On the other hand, shareholders have voiced their doubts of the published purpose statement. Experts from politics and the science community criticize the initiative as “toothless” because there have not been any concrete ideas for how to implement the principles put forth. “Talk is cheap,” said Adam Seth Litwin, professor at Cornell University. One might add that what costs nothing is worth nothing.

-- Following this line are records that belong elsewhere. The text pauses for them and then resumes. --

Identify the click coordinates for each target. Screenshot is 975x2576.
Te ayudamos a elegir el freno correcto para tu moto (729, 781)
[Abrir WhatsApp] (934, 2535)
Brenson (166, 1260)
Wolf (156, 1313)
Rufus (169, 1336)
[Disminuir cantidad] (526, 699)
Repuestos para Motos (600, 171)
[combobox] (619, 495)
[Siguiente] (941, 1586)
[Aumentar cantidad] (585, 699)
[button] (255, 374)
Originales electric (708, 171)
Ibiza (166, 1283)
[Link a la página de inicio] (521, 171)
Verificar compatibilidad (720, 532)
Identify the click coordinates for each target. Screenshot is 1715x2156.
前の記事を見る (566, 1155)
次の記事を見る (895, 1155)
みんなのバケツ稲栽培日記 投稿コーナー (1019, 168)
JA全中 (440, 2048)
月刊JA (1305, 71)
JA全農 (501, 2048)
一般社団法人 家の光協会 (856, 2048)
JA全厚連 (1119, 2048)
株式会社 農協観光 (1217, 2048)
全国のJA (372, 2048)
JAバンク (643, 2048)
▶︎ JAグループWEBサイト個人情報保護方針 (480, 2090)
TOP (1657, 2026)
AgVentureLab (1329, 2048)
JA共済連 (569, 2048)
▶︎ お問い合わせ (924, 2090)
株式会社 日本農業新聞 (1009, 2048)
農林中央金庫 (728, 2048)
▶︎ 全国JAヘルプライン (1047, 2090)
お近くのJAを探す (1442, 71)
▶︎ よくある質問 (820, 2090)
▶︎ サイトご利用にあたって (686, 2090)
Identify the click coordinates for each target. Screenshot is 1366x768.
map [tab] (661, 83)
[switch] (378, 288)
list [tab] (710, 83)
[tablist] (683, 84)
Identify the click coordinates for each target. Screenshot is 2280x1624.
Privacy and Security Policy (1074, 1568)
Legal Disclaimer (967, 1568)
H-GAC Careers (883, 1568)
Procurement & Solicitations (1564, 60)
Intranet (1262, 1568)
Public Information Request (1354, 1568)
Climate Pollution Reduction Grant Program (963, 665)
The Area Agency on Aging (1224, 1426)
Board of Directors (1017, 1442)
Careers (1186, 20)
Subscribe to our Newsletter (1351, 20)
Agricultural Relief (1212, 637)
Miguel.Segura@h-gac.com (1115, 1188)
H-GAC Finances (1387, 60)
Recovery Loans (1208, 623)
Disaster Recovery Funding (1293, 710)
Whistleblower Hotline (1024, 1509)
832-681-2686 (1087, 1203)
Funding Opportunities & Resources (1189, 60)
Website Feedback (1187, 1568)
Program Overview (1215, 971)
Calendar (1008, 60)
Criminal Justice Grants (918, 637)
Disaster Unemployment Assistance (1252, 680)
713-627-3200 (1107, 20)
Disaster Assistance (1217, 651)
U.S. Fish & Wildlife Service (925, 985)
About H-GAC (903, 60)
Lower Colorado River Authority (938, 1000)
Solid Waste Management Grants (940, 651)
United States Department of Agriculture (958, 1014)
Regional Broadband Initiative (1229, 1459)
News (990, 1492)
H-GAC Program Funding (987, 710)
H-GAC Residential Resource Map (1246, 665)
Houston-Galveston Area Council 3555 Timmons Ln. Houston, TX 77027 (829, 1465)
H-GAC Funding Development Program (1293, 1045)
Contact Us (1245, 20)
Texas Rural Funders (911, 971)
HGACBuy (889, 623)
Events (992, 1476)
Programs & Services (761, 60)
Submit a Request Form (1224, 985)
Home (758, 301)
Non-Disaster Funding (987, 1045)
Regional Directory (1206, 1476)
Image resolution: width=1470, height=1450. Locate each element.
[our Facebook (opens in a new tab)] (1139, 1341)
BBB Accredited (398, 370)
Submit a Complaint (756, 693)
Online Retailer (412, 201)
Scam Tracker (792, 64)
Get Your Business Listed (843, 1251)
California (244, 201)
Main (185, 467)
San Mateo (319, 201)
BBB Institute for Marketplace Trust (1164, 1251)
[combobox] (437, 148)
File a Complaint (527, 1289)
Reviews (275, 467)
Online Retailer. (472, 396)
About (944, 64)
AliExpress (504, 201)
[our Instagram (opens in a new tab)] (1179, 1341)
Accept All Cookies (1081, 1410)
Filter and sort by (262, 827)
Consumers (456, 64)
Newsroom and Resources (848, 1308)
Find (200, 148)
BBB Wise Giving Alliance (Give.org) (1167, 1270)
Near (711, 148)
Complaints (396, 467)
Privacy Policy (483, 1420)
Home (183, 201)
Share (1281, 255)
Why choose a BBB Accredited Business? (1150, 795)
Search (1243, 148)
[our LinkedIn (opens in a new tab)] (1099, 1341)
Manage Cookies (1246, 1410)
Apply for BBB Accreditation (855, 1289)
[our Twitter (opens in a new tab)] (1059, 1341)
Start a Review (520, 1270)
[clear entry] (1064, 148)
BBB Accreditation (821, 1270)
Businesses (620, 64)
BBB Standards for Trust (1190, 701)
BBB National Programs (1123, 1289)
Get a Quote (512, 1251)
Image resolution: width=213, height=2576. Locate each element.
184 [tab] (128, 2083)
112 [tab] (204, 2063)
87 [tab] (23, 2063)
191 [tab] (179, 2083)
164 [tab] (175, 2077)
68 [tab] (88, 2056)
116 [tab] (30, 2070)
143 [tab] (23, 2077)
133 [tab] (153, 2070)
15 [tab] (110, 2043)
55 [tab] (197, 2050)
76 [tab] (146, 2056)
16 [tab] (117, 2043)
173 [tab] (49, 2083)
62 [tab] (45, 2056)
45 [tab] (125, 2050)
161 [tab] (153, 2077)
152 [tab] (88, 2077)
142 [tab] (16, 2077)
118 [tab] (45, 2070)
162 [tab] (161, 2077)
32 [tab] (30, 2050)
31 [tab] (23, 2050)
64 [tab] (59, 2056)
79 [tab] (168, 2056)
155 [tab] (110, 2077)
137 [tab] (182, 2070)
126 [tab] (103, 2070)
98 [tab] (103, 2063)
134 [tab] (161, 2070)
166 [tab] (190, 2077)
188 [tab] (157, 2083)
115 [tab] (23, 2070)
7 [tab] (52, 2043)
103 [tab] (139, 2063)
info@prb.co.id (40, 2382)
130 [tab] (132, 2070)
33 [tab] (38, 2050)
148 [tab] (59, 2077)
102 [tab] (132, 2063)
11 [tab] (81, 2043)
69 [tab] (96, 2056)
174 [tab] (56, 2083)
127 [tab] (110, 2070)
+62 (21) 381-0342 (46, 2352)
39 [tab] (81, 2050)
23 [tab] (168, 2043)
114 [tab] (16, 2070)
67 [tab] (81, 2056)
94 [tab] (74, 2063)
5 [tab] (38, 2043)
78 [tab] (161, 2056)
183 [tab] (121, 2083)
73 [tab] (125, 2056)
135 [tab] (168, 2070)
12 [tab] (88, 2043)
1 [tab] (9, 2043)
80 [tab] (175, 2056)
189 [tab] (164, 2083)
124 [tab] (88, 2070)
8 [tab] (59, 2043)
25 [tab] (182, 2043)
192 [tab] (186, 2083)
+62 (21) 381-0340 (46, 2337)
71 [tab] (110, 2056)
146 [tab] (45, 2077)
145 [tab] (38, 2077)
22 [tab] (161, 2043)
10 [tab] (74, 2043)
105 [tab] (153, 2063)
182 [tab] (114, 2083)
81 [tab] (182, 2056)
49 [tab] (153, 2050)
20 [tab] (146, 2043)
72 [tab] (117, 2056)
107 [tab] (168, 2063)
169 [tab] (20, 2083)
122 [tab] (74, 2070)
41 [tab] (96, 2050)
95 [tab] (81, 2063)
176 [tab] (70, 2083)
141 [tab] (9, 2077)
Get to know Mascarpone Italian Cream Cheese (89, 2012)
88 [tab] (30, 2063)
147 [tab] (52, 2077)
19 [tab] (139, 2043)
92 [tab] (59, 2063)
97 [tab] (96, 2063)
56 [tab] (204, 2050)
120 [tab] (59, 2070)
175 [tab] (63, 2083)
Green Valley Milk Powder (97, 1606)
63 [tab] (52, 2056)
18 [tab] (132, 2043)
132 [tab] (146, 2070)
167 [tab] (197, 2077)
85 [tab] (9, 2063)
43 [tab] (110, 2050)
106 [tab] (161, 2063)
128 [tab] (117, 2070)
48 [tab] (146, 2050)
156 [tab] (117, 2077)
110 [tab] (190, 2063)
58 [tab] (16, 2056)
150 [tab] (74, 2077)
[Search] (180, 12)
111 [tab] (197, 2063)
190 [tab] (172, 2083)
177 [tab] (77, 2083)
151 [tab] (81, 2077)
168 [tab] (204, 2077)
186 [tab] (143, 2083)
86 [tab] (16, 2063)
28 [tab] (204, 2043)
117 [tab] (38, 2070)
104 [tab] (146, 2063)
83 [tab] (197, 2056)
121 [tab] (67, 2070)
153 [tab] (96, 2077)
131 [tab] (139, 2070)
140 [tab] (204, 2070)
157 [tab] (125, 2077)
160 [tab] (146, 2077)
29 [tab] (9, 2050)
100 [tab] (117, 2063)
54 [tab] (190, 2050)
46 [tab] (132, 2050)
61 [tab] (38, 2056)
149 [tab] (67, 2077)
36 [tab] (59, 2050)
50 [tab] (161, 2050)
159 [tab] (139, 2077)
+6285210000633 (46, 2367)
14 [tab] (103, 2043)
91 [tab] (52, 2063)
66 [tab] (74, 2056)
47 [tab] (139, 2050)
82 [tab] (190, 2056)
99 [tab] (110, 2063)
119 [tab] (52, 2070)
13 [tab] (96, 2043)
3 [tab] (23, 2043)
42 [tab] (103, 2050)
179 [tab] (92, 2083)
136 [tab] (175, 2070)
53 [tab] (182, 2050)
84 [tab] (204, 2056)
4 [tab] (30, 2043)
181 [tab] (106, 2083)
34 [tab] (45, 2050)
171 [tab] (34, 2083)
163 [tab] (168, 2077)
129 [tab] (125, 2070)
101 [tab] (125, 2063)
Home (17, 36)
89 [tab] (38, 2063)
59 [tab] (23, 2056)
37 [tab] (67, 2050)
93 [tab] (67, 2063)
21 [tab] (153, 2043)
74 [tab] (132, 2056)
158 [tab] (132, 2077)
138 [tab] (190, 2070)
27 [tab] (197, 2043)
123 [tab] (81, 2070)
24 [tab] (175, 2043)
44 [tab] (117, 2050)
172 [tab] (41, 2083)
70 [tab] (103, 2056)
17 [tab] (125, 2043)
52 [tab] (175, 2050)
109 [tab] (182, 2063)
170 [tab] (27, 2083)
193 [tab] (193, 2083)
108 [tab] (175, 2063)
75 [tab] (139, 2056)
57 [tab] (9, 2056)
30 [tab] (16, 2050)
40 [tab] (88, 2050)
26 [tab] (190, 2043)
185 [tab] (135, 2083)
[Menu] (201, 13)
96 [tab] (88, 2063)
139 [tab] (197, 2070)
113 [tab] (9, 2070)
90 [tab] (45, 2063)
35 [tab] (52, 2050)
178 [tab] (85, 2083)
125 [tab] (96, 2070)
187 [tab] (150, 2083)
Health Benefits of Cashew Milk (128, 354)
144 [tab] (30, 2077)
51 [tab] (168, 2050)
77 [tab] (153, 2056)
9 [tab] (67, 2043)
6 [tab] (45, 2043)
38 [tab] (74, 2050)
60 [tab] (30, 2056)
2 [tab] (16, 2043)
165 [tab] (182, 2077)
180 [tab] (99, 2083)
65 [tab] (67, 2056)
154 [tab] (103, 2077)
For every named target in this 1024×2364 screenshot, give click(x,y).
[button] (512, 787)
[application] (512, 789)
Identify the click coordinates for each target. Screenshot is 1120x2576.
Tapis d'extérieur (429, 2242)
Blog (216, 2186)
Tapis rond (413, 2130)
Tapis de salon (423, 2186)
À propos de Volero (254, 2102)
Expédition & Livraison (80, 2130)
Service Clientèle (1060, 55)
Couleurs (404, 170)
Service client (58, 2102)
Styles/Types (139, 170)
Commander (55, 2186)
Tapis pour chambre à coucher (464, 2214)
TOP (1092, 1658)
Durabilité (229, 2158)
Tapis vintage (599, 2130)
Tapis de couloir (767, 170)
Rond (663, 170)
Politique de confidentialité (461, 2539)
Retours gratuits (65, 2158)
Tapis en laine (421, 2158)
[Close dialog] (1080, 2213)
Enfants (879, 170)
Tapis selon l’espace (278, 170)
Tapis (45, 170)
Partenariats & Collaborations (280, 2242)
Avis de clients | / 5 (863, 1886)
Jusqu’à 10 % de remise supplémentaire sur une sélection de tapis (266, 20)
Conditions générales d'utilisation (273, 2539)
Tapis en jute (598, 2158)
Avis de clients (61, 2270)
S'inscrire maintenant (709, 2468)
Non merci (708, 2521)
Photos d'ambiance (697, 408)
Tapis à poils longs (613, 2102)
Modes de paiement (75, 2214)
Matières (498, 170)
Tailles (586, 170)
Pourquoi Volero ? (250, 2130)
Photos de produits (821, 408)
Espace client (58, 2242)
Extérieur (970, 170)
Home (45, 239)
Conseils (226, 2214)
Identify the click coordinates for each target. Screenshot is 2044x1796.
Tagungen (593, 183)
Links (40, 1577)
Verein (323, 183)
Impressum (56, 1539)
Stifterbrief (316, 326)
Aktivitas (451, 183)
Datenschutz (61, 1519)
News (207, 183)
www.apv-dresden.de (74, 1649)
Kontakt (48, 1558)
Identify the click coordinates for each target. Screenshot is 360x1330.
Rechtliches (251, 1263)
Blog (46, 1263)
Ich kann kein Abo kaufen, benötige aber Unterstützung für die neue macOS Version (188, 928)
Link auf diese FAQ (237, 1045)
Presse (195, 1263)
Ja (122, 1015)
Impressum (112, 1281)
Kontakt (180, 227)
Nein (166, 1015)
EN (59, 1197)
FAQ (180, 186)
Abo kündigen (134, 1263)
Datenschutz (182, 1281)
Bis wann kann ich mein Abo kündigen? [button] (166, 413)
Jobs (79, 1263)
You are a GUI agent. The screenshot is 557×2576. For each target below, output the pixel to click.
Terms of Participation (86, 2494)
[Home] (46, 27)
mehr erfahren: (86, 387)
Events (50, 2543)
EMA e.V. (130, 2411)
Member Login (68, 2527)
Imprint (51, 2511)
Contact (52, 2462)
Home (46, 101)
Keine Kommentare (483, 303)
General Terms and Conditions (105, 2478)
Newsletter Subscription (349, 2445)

It is now actually up to the corporate world to prove that they attach value to the purpose statement. If the signatories are serious about their intention to build trust and maintain their freedom, it will not suffice to take a pure stance. Their credibility depends on their ability to walk the talk. The value of the statement can be measured by applying the following criterion: To what extent are the signatories willing and prepared to invest into their own trustworthiness? Will they stand behind their principles when it will cost them money? That would mean to actively tackle controversial issues (as done in the above-mentioned Code of Conduct) and manage expectations: If you declare to give up the dominance of the shareholder value principle , you need to convince investors. If you commit to paying your employees a fair wage, you need to take a clear stance in the debate about minimum wage. If you strive to establish fair relationships with your suppliers, you must look beyond national borders. (In this sense, the commitment clearly falls short when it refers to “Americans” and “our country” only).

But the value of the purpose statement does not only depend on what signatories will do. It can also have an impact if stakeholders themselves take initiative and measure CEOs by their word. After all, the presentation of the statement already received a lot of media attention. From now on, the self-selected principles can serve as a yardstick in any staff meeting, shareholder dialog, congressional hearing, and media interview. This will increase pressure put on CEOs to make the commitment voiced in the statement visible in their everyday work. They will have to demonstrate that their words have any value. If they fail, the chances of future trust-building initiatives to succeed would be doomed. And of course, a failed initiative would be grist to the mill of all those who already demand tighter restraints on the economy (from outside) and more. In such a case, the purpose statement would have done a disservice to its original intent.

With that in mind, the value and effect of such initiatives should not be underestimated or negated per se. With the purpose statement, the signatories have raised the bar to a level that they alone cannot control. But they can (and should) demonstrate that their commitment has real value.